Sur la scène internationale, il a su s’imposer à nouveau en se présentant comme le maître de l’ordre et du chaos dans la région, via ses liens avec le Hamas à Gaza, le Hezbollah en Syrie, en Irak et au Liban et avec les Houthis au Yémen. Après avoir ouvertement soutenu le mouvement « Femme, Vie, Liberté », les gouvernements occidentaux ont « fait primer la logique de realpolitik pour traiter avec les Iraniens, regrette Chirinne Adrakani. Il y a eu un arbitrage en conscience qui a été fait, délivrant le message : « Nous entendons l’aspiration du peuple iranien à la démocratie, aux libertés publiques et à l’égalité entre les femmes et les hommes, mais nous ne pouvons rien pour lui, car le rapport de force est aujourd’hui du côté du pouvoir politique iranien ». »

Chirinne Ardakani partage donc tristement le même constat que Thierry Coville. « Aujourd’hui, la peur est toujours du côté de ceux qui risquent une arrestation imminente, sont en danger de mort. Je pense qu’il ne faut pas sous-estimer la sophistication du régime totalitaire de la République islamique d’Iran.
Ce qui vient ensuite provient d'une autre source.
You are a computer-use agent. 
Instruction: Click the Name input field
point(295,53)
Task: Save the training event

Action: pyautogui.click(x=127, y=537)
Mais le mouvement de résistance de la société civile s’inscrit dans la durée, et c’est ça qui va faire la différence. À un moment donné, va se poser la question de la succession du guide suprême, et c’est peut-être là que s’ouvrira une nouvelle fenêtre de tir », juge-t-elle.

En effet, Ali Khamenei a 84 ans et souffrirait d’un cancer. Ce vendredi 1er mars, les grands experts chargés de lui choisir un successeur seront élus, avec encore une fois, des candidats triés sur le volet. Mais ce verrouillage des autorités pourrait ne pas suffire à éviter la crise, car aucun successeur garant d’unité ne s’impose clairement aujourd’hui.